Latvian also has 10 diphthongs (//ai ui ɛi au iɛ uɔ iu (ɔi) ɛu (ɔu)//), although some diphthongs are mostly limited to proper names and interjections.

== Pitch accent ==
Standard Latvian and, with a few minor exceptions, all of the Latvian dialects, have fixed initial stress. Long vowels and diphthongs have a tone, regardless of their position in the word. This includes the so-called "mixed diphthongs", composed of a short vowel followed by a sonorant. There are three types of tones:
- level (also drawling, sustained) tone (stieptā intonācija)
 denoted by a tilde [ ̃]
 high throughout the syllable
 e.g., loks /[ˉluɔ̯ks]/ ('spring onion')
- falling tone (krītošā intonācija)
 denoted by a grave accent [ ̀]
 brief rise followed by a long fall
 e.g., loks /[ˋluɔ̯ks]/ ('arch')
- broken tone (lauztā intonācija)
 denoted by a circumflex [ ̂]
 rising tone followed by falling tone with interruption in the middle or some creakiness in the voice
 e.g., logs /[˜luɔ̯ks]/ ('window')

Besides the three-tone system of the standard variety, there are also Latvian dialects with only two tones: in western Latvia, the broken tone has merged into the falling tone. In eastern Latvia the level tone has merged into the falling tone. Hence, the Central Latvian traũks, dràugs, raûgs correspond to Western Latvian traũks, draùgs, raùgs, and to Eastern Latvian tràuks, dràugs, raûgs.
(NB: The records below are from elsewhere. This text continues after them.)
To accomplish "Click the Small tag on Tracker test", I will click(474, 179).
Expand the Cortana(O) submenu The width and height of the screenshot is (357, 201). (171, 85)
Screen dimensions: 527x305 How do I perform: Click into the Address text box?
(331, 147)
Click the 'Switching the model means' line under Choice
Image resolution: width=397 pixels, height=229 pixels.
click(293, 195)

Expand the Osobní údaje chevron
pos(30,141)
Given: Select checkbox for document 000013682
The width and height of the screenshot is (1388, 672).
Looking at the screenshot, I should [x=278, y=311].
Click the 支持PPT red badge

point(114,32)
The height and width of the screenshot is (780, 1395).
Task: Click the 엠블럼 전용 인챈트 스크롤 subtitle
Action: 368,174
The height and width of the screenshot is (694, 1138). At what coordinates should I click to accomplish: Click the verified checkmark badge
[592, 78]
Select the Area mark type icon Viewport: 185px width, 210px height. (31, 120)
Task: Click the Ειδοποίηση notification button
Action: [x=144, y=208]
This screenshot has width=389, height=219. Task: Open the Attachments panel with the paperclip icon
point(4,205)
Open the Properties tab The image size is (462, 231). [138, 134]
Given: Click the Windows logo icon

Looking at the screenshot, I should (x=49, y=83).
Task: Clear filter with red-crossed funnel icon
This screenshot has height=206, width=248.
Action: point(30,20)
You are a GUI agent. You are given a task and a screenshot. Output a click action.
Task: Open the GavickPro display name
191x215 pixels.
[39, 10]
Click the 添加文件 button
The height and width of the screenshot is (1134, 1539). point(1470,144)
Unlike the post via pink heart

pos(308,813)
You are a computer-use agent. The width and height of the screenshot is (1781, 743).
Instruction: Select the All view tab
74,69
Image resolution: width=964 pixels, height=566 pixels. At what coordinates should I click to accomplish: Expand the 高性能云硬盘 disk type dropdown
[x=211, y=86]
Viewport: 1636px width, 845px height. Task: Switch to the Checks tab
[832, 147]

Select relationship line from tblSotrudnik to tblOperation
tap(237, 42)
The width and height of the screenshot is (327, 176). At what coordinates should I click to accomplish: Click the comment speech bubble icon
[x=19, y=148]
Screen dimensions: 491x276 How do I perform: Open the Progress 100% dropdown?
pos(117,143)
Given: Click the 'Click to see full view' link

This system is phonetically more or less similar to the ones found in Lithuanian, Swedish, Norwegian and Serbo-Croatian. The broken tone has some similarity to the Danish stød.

== Alternations ==
Latvian roots may alternate between /[v]/ and /[u]/ depending on whether the following segment is a vowel or a consonant. For example, the root Daugav- ('Daugava River') in the nominative case is /[dauɡava]/, but is pronounced /[dauɡaupils]/ in the city name Daugavpils. In this example, the vocalic alternant /[u]/ is realized as the off-glide of the diphthong //au//. However, when following a vowel that does not form an attested Latvian diphthong (for example, /[iu]/), /[u]/ is pronounced as a monophthong, as in /[zius]/ ('fish-NOM.SG.'; cf. /[zivis]/ 'fish-NOM.PL.').